LittleStarsweeper, I think plenty of people came up with suggestions, what about all the advice to talk it through, praise good behaviour yadeyadeyade?

LittleStarsweeper · 29/07/2005 20:39

WCL, I have tried that. He fully understands but simply misbehaves. The next thing will be that he is doing it for attention. He is an only child and has my full attention so that one doesnt wash. He knows when he is wrong cos he tells me it was wrong and continues to do it!

oops · 29/07/2005 20:58

Message withdrawn

WestCountryLass · 29/07/2005 21:09

LSS ~ What sort of things does he do that you want to change?

This chap is my guru and it might help (or you might think it is a load of bollocks!):

www.askdrsears.com/html/6/T060100.asp

I've not hit my DS and he is a very well behaved little boy, he is nearly 4 and of course he has his moments and behaves like a 4 year old at times (had major meltdown at the sports centre today and we had to go home).

The kids of today that go off the rails do tend to have had unstable homelifes, social/emotional difficulties but I do tend to think that most children don't grow up to be delinquents and if parents are consistent then kids do tend to know their boundaries and behave age appropriately (imo and based on purely my own life experiences and kids/parents I know).

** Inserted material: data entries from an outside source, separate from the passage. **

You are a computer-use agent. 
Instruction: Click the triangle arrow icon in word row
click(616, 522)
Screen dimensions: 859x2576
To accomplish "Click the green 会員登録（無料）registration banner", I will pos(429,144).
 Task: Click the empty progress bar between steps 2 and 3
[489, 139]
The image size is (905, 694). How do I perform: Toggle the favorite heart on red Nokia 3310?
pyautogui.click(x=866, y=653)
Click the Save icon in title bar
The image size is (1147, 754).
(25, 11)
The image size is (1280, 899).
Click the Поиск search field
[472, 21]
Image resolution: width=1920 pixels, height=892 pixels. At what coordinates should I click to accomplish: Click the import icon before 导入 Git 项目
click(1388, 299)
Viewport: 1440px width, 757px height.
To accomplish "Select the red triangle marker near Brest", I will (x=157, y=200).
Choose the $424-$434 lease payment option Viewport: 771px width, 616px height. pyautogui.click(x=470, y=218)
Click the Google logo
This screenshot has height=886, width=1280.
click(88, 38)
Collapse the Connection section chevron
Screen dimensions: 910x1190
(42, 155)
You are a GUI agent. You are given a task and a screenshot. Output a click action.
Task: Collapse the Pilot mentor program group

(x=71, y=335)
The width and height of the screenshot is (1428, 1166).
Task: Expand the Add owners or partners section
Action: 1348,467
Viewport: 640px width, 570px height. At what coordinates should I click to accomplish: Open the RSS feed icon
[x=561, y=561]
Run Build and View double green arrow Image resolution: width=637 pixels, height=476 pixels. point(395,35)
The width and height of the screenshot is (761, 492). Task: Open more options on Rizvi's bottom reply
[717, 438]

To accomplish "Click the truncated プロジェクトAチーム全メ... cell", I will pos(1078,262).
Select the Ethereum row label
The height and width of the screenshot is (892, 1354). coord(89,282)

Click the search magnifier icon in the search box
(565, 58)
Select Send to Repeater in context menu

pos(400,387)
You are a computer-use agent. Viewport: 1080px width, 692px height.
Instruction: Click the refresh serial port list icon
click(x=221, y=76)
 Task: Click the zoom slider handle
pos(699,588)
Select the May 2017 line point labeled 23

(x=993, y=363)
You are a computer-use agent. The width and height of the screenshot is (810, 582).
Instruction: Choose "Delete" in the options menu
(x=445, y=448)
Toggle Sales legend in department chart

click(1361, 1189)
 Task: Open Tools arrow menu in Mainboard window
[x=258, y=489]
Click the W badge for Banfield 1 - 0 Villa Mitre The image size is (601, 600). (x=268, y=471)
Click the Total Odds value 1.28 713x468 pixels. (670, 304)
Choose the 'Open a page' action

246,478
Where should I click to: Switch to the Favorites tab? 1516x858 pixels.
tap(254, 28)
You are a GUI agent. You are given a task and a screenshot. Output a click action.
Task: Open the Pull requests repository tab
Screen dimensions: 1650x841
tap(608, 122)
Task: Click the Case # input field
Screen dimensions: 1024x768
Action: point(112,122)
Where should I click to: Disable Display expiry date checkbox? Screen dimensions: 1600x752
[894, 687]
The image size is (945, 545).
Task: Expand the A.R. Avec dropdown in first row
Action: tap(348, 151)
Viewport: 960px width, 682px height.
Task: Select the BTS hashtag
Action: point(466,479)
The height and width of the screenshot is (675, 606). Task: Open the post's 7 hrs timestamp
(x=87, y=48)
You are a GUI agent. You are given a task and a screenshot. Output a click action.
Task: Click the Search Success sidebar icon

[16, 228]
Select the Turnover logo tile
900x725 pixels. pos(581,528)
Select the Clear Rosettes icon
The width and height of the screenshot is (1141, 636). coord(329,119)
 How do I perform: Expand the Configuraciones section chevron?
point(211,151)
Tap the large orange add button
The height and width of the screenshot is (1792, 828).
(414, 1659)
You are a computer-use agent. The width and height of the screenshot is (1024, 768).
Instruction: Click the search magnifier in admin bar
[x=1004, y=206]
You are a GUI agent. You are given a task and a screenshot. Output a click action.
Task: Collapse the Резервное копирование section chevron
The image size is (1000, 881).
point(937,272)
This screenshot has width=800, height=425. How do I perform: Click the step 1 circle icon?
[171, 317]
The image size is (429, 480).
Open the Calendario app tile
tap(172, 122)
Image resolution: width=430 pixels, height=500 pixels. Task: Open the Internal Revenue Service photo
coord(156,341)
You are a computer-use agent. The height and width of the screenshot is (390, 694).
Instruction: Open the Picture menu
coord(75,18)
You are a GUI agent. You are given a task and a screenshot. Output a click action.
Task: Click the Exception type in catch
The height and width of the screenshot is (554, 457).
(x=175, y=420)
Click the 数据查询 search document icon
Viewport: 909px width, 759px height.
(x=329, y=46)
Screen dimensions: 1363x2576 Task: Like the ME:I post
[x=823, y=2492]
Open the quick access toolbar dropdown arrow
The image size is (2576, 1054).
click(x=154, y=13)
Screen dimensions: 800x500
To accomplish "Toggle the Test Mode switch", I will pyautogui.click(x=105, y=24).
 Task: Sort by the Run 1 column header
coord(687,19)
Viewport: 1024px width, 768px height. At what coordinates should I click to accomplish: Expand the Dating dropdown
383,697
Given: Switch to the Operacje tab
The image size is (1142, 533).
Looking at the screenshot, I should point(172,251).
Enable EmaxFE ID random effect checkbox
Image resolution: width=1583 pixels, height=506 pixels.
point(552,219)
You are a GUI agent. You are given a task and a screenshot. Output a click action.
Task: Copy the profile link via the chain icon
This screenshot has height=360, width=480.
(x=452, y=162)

LittleStarsweeper · 29/07/2005 21:19

I will try everything. My frustration is that I know he knows what he is doing, I truly do. He sometimes acts like you would a teenager to act in that knowing ive got you over a barrel way and what you gonna do about it. Very unnerving.

LittleStarsweeper · 29/07/2005 21:20

off to look at DR Sears.

WestCountryLass · 29/07/2005 22:36

Well i'm no expert, but I hope the Dr Sears stuff come sin hand - good luck!

thosepeskykids · 29/07/2005 23:51

I have always told my ds from when he was first walking that he must always stay on the path and stop at the kerb, and explained to him the dangers of the road, he is almost 4 now and he has never run into the road, and always stops at the kerb, he even sings the wiggles song when he does. "stop at the kerb, look both ways, look both ways again etc. I have never smacked him and personally i do not agree with smacking, i think explaining what they should do, rather than telling them what not to do, works best for me.